> **What is asked**
Please revise the items below, replacing "How do I perform" with "How can I carry out" and leaving everything else unchanged.

> **Input material**
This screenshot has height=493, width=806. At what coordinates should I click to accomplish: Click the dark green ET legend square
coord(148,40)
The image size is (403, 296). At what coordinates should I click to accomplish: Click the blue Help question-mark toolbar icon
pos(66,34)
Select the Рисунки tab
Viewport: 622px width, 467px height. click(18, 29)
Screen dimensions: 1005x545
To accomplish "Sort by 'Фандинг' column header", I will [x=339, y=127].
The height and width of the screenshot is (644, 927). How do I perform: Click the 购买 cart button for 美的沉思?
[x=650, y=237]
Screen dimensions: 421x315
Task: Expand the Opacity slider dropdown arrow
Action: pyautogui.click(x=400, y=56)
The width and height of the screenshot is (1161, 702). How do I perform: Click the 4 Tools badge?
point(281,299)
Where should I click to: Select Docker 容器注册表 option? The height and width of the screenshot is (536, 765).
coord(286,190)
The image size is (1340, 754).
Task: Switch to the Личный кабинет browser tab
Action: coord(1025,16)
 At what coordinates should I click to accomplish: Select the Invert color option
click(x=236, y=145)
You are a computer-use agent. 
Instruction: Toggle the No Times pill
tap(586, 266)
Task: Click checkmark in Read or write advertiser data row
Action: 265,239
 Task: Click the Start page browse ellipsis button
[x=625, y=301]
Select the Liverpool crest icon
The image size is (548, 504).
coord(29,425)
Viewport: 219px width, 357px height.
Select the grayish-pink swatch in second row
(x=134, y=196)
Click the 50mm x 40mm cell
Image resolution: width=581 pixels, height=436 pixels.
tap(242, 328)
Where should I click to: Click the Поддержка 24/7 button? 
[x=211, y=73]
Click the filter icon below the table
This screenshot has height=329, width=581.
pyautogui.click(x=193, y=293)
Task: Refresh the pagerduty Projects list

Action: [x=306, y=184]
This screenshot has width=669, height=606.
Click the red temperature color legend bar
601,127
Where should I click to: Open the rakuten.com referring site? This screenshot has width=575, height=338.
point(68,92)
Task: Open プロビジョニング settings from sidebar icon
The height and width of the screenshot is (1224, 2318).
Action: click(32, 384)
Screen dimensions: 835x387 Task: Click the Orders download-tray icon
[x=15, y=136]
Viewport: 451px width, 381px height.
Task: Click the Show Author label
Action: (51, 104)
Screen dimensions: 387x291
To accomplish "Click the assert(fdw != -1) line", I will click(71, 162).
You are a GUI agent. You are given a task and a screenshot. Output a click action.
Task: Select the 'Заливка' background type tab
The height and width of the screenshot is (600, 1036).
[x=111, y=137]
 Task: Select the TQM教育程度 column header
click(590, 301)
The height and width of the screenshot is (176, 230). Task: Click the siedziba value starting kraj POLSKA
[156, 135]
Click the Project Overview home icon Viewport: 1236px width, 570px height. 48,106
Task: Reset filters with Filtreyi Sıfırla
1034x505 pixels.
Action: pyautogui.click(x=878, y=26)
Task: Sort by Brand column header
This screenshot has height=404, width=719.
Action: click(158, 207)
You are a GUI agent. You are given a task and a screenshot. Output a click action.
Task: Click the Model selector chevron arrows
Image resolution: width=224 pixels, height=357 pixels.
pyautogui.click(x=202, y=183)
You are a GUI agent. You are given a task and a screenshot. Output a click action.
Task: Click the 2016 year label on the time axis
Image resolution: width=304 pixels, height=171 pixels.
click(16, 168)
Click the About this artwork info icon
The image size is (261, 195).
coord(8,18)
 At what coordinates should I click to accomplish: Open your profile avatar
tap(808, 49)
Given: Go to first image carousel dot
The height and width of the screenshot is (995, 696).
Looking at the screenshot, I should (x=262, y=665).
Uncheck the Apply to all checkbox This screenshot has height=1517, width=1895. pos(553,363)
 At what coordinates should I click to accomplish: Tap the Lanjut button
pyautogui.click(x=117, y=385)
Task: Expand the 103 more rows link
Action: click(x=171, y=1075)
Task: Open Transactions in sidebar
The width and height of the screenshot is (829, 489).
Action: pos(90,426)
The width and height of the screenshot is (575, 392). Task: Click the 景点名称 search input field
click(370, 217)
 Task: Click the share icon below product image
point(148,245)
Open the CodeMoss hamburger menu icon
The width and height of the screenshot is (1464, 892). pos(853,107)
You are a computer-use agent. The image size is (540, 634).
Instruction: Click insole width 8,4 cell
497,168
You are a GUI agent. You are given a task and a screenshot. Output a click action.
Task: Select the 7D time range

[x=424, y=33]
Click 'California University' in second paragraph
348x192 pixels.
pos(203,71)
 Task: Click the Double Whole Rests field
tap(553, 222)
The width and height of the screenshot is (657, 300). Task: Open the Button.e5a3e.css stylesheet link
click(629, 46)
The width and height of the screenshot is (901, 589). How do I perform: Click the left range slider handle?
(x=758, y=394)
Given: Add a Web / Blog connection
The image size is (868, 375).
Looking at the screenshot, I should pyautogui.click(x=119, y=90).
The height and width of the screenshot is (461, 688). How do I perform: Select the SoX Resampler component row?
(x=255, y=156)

> **Solution**
This screenshot has height=493, width=806. At what coordinates should I click to accomplish: Click the dark green ET legend square
coord(148,40)
The image size is (403, 296). At what coordinates should I click to accomplish: Click the blue Help question-mark toolbar icon
pos(66,34)
Select the Рисунки tab
Viewport: 622px width, 467px height. click(18, 29)
Screen dimensions: 1005x545
To accomplish "Sort by 'Фандинг' column header", I will [x=339, y=127].
The height and width of the screenshot is (644, 927). How can I carry out: Click the 购买 cart button for 美的沉思?
[x=650, y=237]
Screen dimensions: 421x315
Task: Expand the Opacity slider dropdown arrow
Action: pyautogui.click(x=400, y=56)
The width and height of the screenshot is (1161, 702). How can I carry out: Click the 4 Tools badge?
point(281,299)
Where should I click to: Select Docker 容器注册表 option? The height and width of the screenshot is (536, 765).
coord(286,190)
The image size is (1340, 754).
Task: Switch to the Личный кабинет browser tab
Action: coord(1025,16)
 At what coordinates should I click to accomplish: Select the Invert color option
click(x=236, y=145)
You are a computer-use agent. 
Instruction: Toggle the No Times pill
tap(586, 266)
Task: Click checkmark in Read or write advertiser data row
Action: 265,239
 Task: Click the Start page browse ellipsis button
[x=625, y=301]
Select the Liverpool crest icon
The image size is (548, 504).
coord(29,425)
Viewport: 219px width, 357px height.
Select the grayish-pink swatch in second row
(x=134, y=196)
Click the 50mm x 40mm cell
Image resolution: width=581 pixels, height=436 pixels.
tap(242, 328)
Where should I click to: Click the Поддержка 24/7 button? 
[x=211, y=73]
Click the filter icon below the table
This screenshot has height=329, width=581.
pyautogui.click(x=193, y=293)
Task: Refresh the pagerduty Projects list

Action: [x=306, y=184]
This screenshot has width=669, height=606.
Click the red temperature color legend bar
601,127
Where should I click to: Open the rakuten.com referring site? This screenshot has width=575, height=338.
point(68,92)
Task: Open プロビジョニング settings from sidebar icon
The height and width of the screenshot is (1224, 2318).
Action: click(32, 384)
Screen dimensions: 835x387 Task: Click the Orders download-tray icon
[x=15, y=136]
Viewport: 451px width, 381px height.
Task: Click the Show Author label
Action: (51, 104)
Screen dimensions: 387x291
To accomplish "Click the assert(fdw != -1) line", I will click(71, 162).
You are a GUI agent. You are given a task and a screenshot. Output a click action.
Task: Select the 'Заливка' background type tab
The height and width of the screenshot is (600, 1036).
[x=111, y=137]
 Task: Select the TQM教育程度 column header
click(590, 301)
The height and width of the screenshot is (176, 230). Task: Click the siedziba value starting kraj POLSKA
[156, 135]
Click the Project Overview home icon Viewport: 1236px width, 570px height. 48,106
Task: Reset filters with Filtreyi Sıfırla
1034x505 pixels.
Action: pyautogui.click(x=878, y=26)
Task: Sort by Brand column header
This screenshot has height=404, width=719.
Action: click(158, 207)
You are a GUI agent. You are given a task and a screenshot. Output a click action.
Task: Click the Model selector chevron arrows
Image resolution: width=224 pixels, height=357 pixels.
pyautogui.click(x=202, y=183)
You are a GUI agent. You are given a task and a screenshot. Output a click action.
Task: Click the 2016 year label on the time axis
Image resolution: width=304 pixels, height=171 pixels.
click(16, 168)
Click the About this artwork info icon
The image size is (261, 195).
coord(8,18)
 At what coordinates should I click to accomplish: Open your profile avatar
tap(808, 49)
Given: Go to first image carousel dot
The height and width of the screenshot is (995, 696).
Looking at the screenshot, I should (x=262, y=665).
Uncheck the Apply to all checkbox This screenshot has height=1517, width=1895. pos(553,363)
 At what coordinates should I click to accomplish: Tap the Lanjut button
pyautogui.click(x=117, y=385)
Task: Expand the 103 more rows link
Action: click(x=171, y=1075)
Task: Open Transactions in sidebar
The width and height of the screenshot is (829, 489).
Action: pos(90,426)
The width and height of the screenshot is (575, 392). Task: Click the 景点名称 search input field
click(370, 217)
 Task: Click the share icon below product image
point(148,245)
Open the CodeMoss hamburger menu icon
The width and height of the screenshot is (1464, 892). pos(853,107)
You are a computer-use agent. The image size is (540, 634).
Instruction: Click insole width 8,4 cell
497,168
You are a GUI agent. You are given a task and a screenshot. Output a click action.
Task: Select the 7D time range

[x=424, y=33]
Click 'California University' in second paragraph
348x192 pixels.
pos(203,71)
 Task: Click the Double Whole Rests field
tap(553, 222)
The width and height of the screenshot is (657, 300). Task: Open the Button.e5a3e.css stylesheet link
click(629, 46)
The width and height of the screenshot is (901, 589). How can I carry out: Click the left range slider handle?
(x=758, y=394)
Given: Add a Web / Blog connection
The image size is (868, 375).
Looking at the screenshot, I should pyautogui.click(x=119, y=90).
The height and width of the screenshot is (461, 688). How can I carry out: Select the SoX Resampler component row?
(x=255, y=156)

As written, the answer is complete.